This document explains how to configure the optimization license for JOpt TourOptimizer (Java) and how the repository example SetLicenseExample applies it.


When you need a license

According to the official documentation, a license is required when you use more than 30 optimization elements (nodes and resources are counted as elements).

If you need more than 30 elements during your evaluation phase, feel free to contanct us.

Implication:

  • Small “hello world” scenarios may run without an explicit license (depending on element count).
  • Realistic scenarios typically exceed the limit and must set a valid license.

What the license is

A JOpt license is provided as a JSON definition. You can set it either:

  1. As a JSON string, or
  2. As a file containing the JSON.

The documentation also warns:

  • Changing any JSON key (deleting/modifying/adding) deactivates the license.
  • The only allowed modification is formatting (e.g., prettifying).

Two supported application methods

Option A — Set license via JSON string

Use this when:

  • you store license content in a secret manager,
  • you inject it via environment variables,
  • you load it from a database or configuration service.

Minimal pattern:

String myJsonLicense = "{ ... your license JSON ... }";
myOpti.setLicenseJSON(myJsonLicense);

In the example repository, this is demonstrated by a helper method that sets setLicenseJSON(String).


Option B — Set license via file

Use this when:

  • you deploy the license as a file on the host,
  • you mount it as a secret/volume (Docker/Kubernetes),
  • you want to keep credentials out of your code and out of environment variables.

Minimal pattern:

File licFile = new File("/path/to/license.dli");
myOpti.setLicenseJSON(licFile);

In the example repository, the license file path is:

  • src/main/resources/YOUR_LICENSE.dli

The example checks whether the file exists and only sets the license if it does. If the file is missing, it simply does not set a license (which is a safe behavior for demo/free-mode scenarios).

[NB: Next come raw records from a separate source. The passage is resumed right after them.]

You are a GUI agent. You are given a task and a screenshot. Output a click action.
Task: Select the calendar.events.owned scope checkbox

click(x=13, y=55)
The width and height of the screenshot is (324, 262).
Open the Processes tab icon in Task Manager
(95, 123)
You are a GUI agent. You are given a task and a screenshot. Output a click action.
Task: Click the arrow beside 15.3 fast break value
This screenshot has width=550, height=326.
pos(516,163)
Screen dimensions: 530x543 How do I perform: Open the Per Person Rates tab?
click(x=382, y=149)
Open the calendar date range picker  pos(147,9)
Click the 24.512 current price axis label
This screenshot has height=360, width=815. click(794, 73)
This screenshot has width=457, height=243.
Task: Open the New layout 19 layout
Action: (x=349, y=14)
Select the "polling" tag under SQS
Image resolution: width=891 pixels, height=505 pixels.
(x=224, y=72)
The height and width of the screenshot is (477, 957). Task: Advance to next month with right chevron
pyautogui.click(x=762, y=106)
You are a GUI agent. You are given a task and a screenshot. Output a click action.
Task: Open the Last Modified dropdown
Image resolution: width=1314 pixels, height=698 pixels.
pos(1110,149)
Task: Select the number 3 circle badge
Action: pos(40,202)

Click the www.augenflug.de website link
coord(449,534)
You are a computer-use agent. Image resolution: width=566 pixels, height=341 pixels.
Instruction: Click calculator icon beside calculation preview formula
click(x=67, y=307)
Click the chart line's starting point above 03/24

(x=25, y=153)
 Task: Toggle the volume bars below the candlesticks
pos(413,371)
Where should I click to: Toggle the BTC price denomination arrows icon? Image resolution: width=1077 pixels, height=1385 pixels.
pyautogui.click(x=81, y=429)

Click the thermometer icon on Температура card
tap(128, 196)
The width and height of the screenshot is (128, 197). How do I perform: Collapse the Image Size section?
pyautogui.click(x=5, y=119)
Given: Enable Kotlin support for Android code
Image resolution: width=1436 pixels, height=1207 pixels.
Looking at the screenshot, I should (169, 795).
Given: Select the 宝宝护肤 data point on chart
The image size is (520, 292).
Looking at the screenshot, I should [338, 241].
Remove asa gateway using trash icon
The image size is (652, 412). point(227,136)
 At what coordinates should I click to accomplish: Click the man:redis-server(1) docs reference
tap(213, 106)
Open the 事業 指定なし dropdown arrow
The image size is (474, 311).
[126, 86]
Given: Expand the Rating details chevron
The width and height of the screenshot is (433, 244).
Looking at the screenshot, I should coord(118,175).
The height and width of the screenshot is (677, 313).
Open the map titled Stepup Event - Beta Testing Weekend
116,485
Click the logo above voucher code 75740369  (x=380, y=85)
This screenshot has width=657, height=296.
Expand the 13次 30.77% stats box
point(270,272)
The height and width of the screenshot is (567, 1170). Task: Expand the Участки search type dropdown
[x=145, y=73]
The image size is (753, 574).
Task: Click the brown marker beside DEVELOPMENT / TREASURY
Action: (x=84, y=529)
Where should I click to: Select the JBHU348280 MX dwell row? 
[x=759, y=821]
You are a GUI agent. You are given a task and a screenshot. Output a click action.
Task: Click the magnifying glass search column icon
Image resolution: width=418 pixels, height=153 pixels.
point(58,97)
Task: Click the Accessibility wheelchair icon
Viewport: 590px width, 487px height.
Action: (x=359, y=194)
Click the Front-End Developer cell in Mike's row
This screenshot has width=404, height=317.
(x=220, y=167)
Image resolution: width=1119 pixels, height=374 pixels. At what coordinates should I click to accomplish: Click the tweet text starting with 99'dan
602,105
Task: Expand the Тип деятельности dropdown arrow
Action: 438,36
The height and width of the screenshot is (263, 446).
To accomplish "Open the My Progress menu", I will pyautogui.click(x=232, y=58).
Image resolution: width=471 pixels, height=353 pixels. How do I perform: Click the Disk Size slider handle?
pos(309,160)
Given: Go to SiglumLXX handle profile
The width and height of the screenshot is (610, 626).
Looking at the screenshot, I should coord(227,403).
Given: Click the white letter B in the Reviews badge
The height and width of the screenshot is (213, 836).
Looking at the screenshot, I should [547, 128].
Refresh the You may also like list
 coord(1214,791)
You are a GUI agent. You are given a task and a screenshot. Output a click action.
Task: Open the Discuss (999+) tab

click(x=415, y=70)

How the example (SetLicenseExample) is structured

The example follows a clean “bootstrap first” approach:

  1. Set license (file-based by default)
  2. Add properties
  3. Add nodes
  4. Add resources
  5. Run optimization

Key takeaway: set your license as early as possible, before starting the run.


1) Never commit licenses to source control

Treat the license JSON as a secret:

  • do not store it in your repository,
  • do not embed it in compiled artifacts.

Prefer:

  • secret managers (Vault, AWS Secrets Manager, Azure Key Vault),
  • Kubernetes Secrets mounted as files,
  • secure CI variables injected at runtime.

2) Prefer file-based configuration for containers

In containerized deployments, the simplest secure pattern is:

  • mount the license file into the container, and
  • point the application to that path.

This also makes rotation easier (swap the mounted secret).

3) Validate the presence of a license before “real runs”

For long-running services, fail fast with a clear message if the license is missing, instead of silently running in a restricted mode.

A common pattern:

  • “demo mode” allowed only in local/dev profiles,
  • “production” requires the license to be present.

4) Keep the license JSON untouched

Because modifying keys invalidates the license, any automation around loading/storing should:

  • treat the JSON as an opaque value,
  • avoid “re-serializing” it through another JSON library that might reorder/alter keys.

Formatting-only changes are acceptable; semantic changes are not.


Notes for the Docker / REST variant

The license documentation states that when using the Docker version of JOpt TourOptimizer, you must send the JSON license definition along with your request.

If you use the REST service:

  • keep the license in your request-building pipeline,
  • and handle errors centrally so a missing/invalid license is diagnosed immediately.

Quick checklist

  • Using more than 10 elements? Provide a license.
  • Decide: string-based or file-based injection.
  • Store license securely (never in git).
  • Do not modify JSON keys.
  • Set license before starting the optimization run.